__Provided text__
<<<<
The Pioneer A-20 integrated amplifier with included remote control.

Summary

  • Product Name: A-20 Integrated Amplifier
  • Manufacturer: Pioneer Elite
  • Review Date: July 24, 2013 10:00
  • MSRP: $299
  • First Impression: Mildly Interesting
  • Buy Now
  • Power: 30W+30W (20Hz-20kHz, THD 0.05 %, 8 ohms); 50W+50W (20Hz-20kHz, 0.1 % THD, 4 ohms)
  • THD: 0.01 % (Rated Output -3 dB, 8 ohms, 1 kHz)
  • Speaker Impedance (2 Speaker Terminals): 4-16 ohms (A or B), 8-32 ohms (A+B), 4-16 ohms (Bi-Wiring)
  • Frequency Response: 5 Hz-100 kHz, 0 dB/-3 dB, 20 Hz-20 kHz, ±0.5 dB (RIAA Eqalization) MM
  • Power Requirements: AC 120 V 60 Hz
  • Power Consumption: 135 W
  • Power Consumption During Standby: 0.3 W
  • Dimensions (W x H x D): 17.12 x 5.03 x 14.17 Inches
  • Weight: 15.87 lbs.

Executive Overview

For some audiophiles, the term "receiver" is synonymous with low quality sound. The logic goes that the more stuff you pack into a single chassis (video circuitry, tuner, etc.), the more gunk you introduce into the system. While we don't necessarily agree with that line of reasoning, there's no denying that for some folks, a simple integrated amplifier would do the job nicely. Enter the Pioneer Elite A-20; priced at a very reasonable $299, there's no dirty "r" word here, just a pre-amplifier plus two channels of amplification. So how does the A-20 stack up to a bit of scrutiny from Audioholics? Read on to find out.
>>>>
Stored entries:
<<<<
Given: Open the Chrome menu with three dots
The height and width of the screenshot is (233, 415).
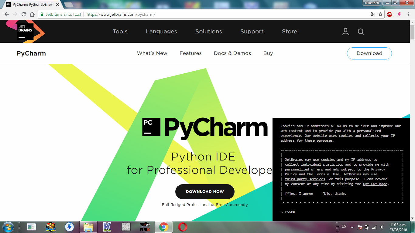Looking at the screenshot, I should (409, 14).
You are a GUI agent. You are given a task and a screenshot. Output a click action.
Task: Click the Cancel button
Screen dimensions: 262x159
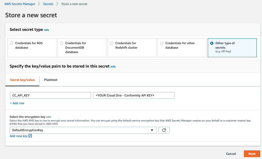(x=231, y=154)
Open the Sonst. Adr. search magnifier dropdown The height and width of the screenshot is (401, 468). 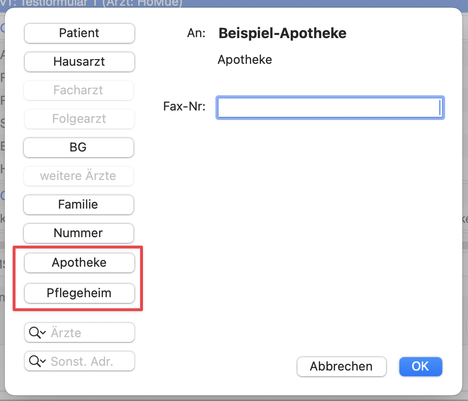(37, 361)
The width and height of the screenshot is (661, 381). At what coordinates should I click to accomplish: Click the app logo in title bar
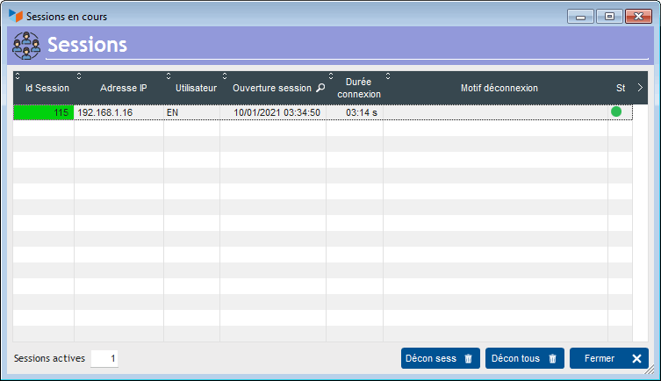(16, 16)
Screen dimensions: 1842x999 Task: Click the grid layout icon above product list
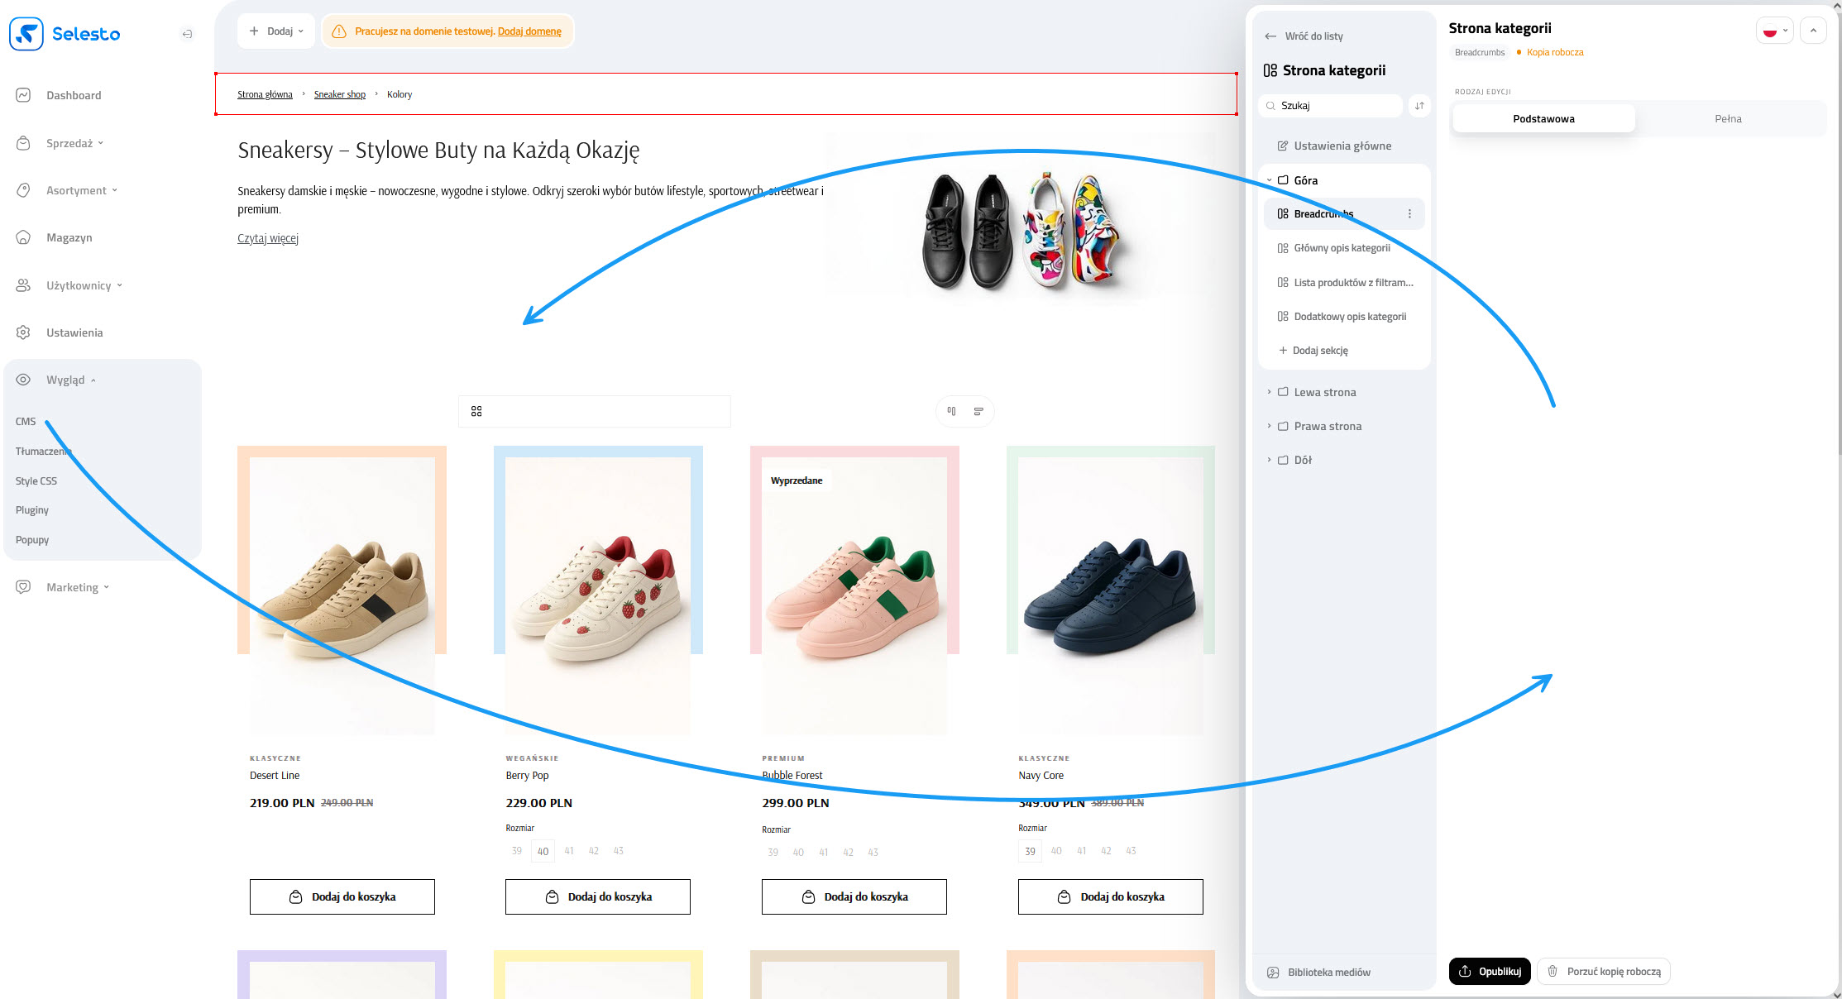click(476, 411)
>>>>
<<<<
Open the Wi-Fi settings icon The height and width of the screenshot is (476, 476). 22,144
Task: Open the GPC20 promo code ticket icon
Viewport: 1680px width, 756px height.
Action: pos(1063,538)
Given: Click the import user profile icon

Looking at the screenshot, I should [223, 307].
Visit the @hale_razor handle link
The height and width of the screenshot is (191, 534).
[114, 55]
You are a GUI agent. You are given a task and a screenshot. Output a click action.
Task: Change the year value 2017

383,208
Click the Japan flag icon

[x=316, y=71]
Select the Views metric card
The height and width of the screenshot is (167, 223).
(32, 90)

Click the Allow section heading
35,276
>>>>
<<<<
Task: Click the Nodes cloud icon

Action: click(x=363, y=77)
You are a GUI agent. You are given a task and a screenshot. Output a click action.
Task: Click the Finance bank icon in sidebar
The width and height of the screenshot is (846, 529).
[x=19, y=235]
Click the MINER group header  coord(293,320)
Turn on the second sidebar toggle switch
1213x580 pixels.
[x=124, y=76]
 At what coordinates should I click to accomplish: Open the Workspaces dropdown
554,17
>>>>
__Challenge A__
According to the amplifier review, how much power does the A-20 draw in standby?
__Challenge B__
Copy everything in the amplifier review from "For some audiophiles, the" down to "to find out.".
Answer using only the amplifier review.

__Worked answer A__
0.3 W

__Worked answer B__
For some audiophiles, the term "receiver" is synonymous with low quality sound. The logic goes that the more stuff you pack into a single chassis (video circuitry, tuner, etc.), the more gunk you introduce into the system. While we don't necessarily agree with that line of reasoning, there's no denying that for some folks, a simple integrated amplifier would do the job nicely. Enter the Pioneer Elite A-20; priced at a very reasonable $299, there's no dirty "r" word here, just a pre-amplifier plus two channels of amplification. So how does the A-20 stack up to a bit of scrutiny from Audioholics? Read on to find out.